[Directions for this task] Please render the part of the data that opens with the line containing "Task: Select the Friday column header" and closes with the line containing "Action: click(x=562, y=111)" as a JSON list of strings, one string per line, with blank lines left out. Leave the pictures out of the answer.

[Data for processing]

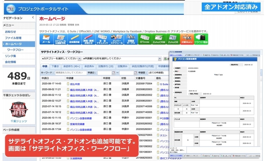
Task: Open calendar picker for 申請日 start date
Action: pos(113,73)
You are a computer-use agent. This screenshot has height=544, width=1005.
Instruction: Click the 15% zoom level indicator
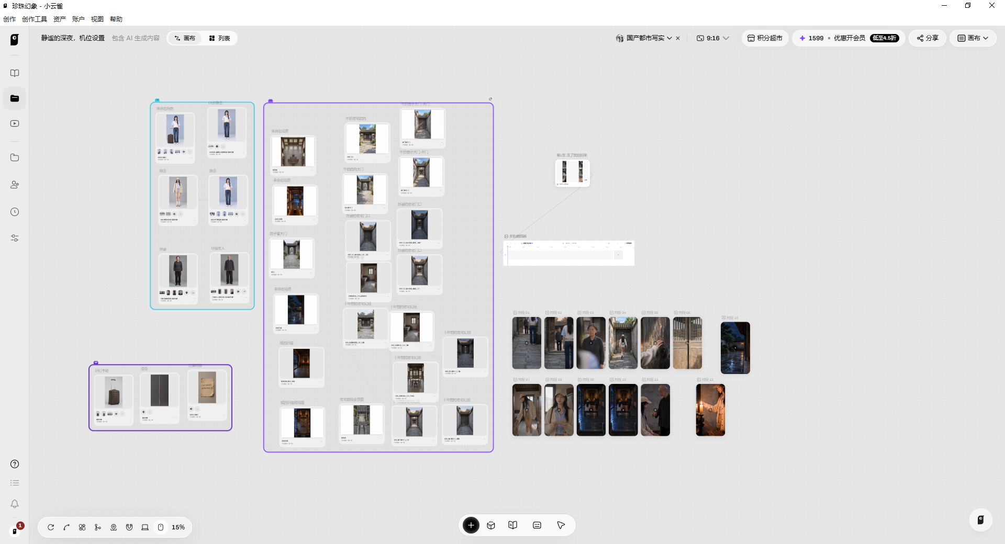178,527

* * *

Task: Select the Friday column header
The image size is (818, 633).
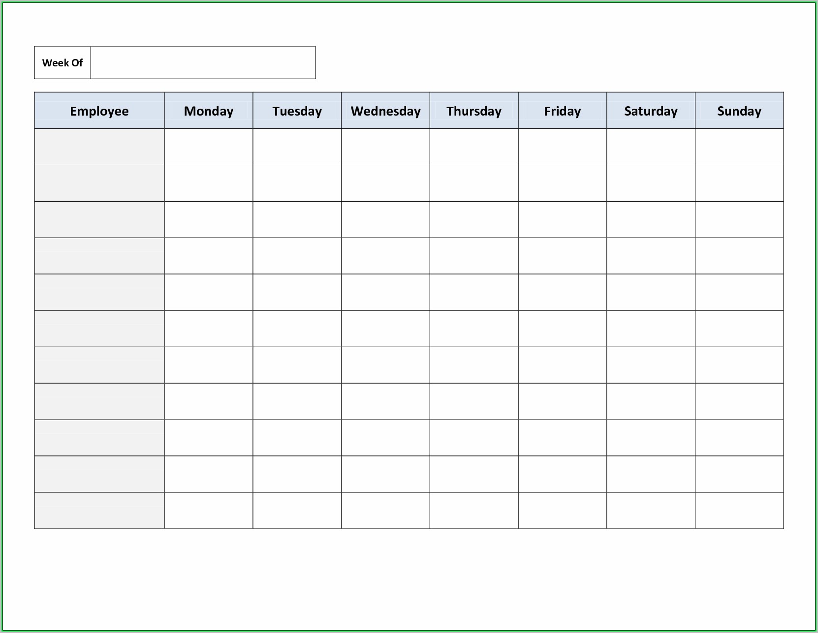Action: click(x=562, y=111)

[Worked solution]
[
  "Task: Select the Friday column header",
  "The image size is (818, 633).",
  "Action: click(x=562, y=111)"
]